Christian von Lübke
Phone: | 0049/761-203-4867 |
E-Mail: | |
Room: | 213 (Alte Uni) |
Period: | November - December 2010 |
Department: | Political Science |
Christian von Lübke, born 1973, is a political economist with particular interest in democracy, governance, and development in Southeast Asia. He is currently a DFG research fellow at Stanford, where he works on a book project that gauges institutional and structural effects on political agency in post-Suharto Indonesia. Apart from Indonesia’s dynamic transition, his research interests increasingly gravitate towards other parts of Emerging Asia, including Thailand, the Philippines, and China.
Before coming to Stanford, Dr. von Lübke was a research fellow at the Center of Global Political Economy at Waseda (Tokyo), the Institute for Developing Economies (Chiba), and the Center for Strategic and International Studies (Jakarta). He received a JSPS postdoctoral scholarship from the Japan Science Council and a PhD scholarship from the Australian National University.

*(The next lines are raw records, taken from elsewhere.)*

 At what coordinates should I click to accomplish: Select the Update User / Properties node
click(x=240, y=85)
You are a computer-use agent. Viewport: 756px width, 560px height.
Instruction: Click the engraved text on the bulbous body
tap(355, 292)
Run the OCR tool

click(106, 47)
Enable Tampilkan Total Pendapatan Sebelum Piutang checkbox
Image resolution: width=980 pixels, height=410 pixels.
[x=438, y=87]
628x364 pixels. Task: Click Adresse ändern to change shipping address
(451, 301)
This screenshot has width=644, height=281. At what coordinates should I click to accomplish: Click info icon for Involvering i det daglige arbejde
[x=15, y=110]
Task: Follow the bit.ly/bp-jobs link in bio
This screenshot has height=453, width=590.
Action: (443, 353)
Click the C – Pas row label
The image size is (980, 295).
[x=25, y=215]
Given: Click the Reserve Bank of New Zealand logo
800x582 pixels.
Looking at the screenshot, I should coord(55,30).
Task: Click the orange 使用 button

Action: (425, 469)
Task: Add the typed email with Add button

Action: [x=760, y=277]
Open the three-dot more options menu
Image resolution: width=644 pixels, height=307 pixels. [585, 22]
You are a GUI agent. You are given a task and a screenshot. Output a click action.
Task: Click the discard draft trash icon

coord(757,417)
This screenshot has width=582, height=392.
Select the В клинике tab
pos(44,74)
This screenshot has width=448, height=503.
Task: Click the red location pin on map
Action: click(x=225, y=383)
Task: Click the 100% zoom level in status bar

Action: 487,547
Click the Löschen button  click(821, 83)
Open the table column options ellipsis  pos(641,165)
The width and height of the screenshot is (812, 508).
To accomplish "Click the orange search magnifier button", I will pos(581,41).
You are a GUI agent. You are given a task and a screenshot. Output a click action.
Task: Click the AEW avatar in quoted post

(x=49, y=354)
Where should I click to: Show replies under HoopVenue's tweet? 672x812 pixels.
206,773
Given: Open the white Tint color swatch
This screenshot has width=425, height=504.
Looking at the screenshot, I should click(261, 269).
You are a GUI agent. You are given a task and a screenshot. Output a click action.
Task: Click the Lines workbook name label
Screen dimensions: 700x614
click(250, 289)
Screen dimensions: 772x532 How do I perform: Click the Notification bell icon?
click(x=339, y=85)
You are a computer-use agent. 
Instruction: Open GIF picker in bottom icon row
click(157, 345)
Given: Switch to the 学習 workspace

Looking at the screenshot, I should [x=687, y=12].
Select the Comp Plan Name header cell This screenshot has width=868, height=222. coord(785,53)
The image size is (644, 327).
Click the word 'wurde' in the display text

Between 2001 and 2006, he worked as technical advisor in various parts of rural Indonesia – for both GTZ and the World Bank. In 2007, he joined an international research team at the Institute of Development Studies (IDS) analyzing the effects of public-private action on investment and growth.
Dr. von Lübke completed his Ph.D. in 2008 in Political Science at the Crawford School of Economics and Government, the Australian National University. He also holds a Masters in Economics and a B.A. in Business and Political Science from Muenster University.
His research on contemporary Indonesian politics, democratic governance, rural investment, and leadership has been published in the Bulletin of Indonesian Economic Studies, Contemporary Southeast Asian Affairs, Asian Economic Journal, and ISEAS. He regularly contributes political analyses on Southeast Asia to Oxford Analytica.